Afinal, CDS não reconfirma sem mudanças
Inicialmente, o CDS tinha emitido uma nota em que esclarecia que “naturalmente” voltaria a votar favoravelmente a lei, “de forma a ultrapassar o veto político do Senhor Presidente da República”. Já o Chega anunciou esta segunda-feira que já pediu a reapreciação parlamentar deste decreto para “logo que seja possível”, depois de André Ventura ter considerado o veto “lamentável a todos os títulos”.
Se a direita quisesse reconfirmar o decreto sem alterar nada e ultrapassando a opinião do Presidente da República, poderia fazê-lo, uma vez que dispõe de uma maioria de dois terços dos deputados no Parlamento — mas estaria a comprar uma guerra que é, aos olhos do PSD, dispensável.

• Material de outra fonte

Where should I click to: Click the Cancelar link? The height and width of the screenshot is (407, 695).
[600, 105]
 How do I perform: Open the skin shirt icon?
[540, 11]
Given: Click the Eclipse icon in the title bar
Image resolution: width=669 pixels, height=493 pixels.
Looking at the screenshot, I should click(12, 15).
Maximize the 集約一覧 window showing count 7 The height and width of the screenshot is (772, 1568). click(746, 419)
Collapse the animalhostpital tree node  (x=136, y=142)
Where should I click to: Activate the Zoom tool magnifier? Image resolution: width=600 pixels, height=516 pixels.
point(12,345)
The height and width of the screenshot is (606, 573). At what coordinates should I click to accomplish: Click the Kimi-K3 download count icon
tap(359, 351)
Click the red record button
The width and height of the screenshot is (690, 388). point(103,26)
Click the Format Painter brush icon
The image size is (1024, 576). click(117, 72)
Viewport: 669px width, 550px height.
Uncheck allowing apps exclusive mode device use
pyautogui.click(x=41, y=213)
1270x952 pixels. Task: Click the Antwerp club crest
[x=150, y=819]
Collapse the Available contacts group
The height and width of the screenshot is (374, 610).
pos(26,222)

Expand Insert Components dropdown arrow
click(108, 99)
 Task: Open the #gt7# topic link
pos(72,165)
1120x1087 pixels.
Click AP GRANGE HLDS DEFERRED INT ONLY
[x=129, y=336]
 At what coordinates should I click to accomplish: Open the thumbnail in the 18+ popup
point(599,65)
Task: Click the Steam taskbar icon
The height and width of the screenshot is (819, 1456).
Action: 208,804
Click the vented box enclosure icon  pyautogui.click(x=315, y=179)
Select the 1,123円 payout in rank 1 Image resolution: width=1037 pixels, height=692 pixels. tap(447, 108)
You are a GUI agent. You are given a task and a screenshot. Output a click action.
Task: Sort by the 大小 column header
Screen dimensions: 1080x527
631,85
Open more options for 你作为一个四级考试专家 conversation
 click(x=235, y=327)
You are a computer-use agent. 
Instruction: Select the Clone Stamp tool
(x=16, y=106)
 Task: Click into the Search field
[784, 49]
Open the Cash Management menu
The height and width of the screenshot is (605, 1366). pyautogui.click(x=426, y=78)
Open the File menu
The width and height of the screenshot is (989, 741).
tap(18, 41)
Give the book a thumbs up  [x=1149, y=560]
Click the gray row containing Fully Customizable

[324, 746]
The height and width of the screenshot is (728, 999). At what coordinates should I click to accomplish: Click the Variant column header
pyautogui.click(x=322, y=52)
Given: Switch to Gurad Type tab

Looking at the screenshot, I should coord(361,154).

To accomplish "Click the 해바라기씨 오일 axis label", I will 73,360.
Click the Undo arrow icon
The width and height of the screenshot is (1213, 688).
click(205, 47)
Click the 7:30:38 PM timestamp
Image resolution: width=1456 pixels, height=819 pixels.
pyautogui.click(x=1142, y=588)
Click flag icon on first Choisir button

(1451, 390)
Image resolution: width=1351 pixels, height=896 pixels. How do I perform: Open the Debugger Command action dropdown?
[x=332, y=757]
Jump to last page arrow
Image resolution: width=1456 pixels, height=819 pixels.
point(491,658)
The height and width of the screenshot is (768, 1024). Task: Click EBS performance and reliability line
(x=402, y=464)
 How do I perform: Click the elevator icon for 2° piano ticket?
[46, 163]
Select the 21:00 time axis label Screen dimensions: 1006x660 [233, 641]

O facto de alterar o decreto significa agora que Seguro poderá então voltar a pronunciar-se sobre o tema.
A proposta apresentada pelo CDS dizia ter por objetivo assegurar a “uniformidade, legalidade e neutralidade institucional no uso de símbolos oficiais, nomeadamente bandeiras, em edifícios de carácter civil ou militar, qualificados como monumentos nacionais, e nos demais edifícios públicos ou instalações onde funcionem serviços da administração central, regional e local e da administração das regiões autónomas, bem como nas sedes dos institutos públicos, empresas públicas e escolas públicas”.
O partido criticava o içar e exibição de bandeiras “não institucionais” por parte de algumas entidades públicas, sendo essas bandeiras “associativas, reivindicativas, ideológicas ou de natureza circunstancial”. Esta prática, dizem os democratas-cristãos, não está prevista na lei, “compromete a identidade simbólica” das instituições, submete-a a “manifestações sociais circunstanciais”, gera potenciais confusões e “tensões” junto da comunidade e fere o princípio da “neutralidade” do Estado, colocando-o do lado de “movimentos ou causas que não têm enquadramento oficial”.
A proposta permitia assim que só fossem içadas a bandeira nacional, a da União Europeia, as bandeiras heráldicas reconhecidas das regiões autónomas e autarquias, as das Forças Armadas e Forças de Segurança, e as bandeiras institucionais das restantes entidades públicas. E vedava expressamente “a exibição de bandeiras de natureza não institucional, independentemente da sua motivação ideológica, cultural ou simbólica”, para respeitar a “imparcialidade política” do Estado.
No articulado do decreto lê-se que fica proibida a exibição, colocação ou hasteamento em edifícios públicos de movimentos “ideológicos, partidários ou reivindicativos”; de “associações civis ou privadas”; de “clubes desportivos, coletividades ou causas circunstanciais”; de “origem estrangeira, exceto em atos diplomáticos devidamente protocolados”. E ficava previsto que as entidades responsáveis pela gestão dos espaços em causa garantissem o cumprimento da lei e que a violação desta constituísse uma “infração disciplinar ou administrativa, nos termos da lei geral, sem prejuízo de outras sanções aplicáveis”.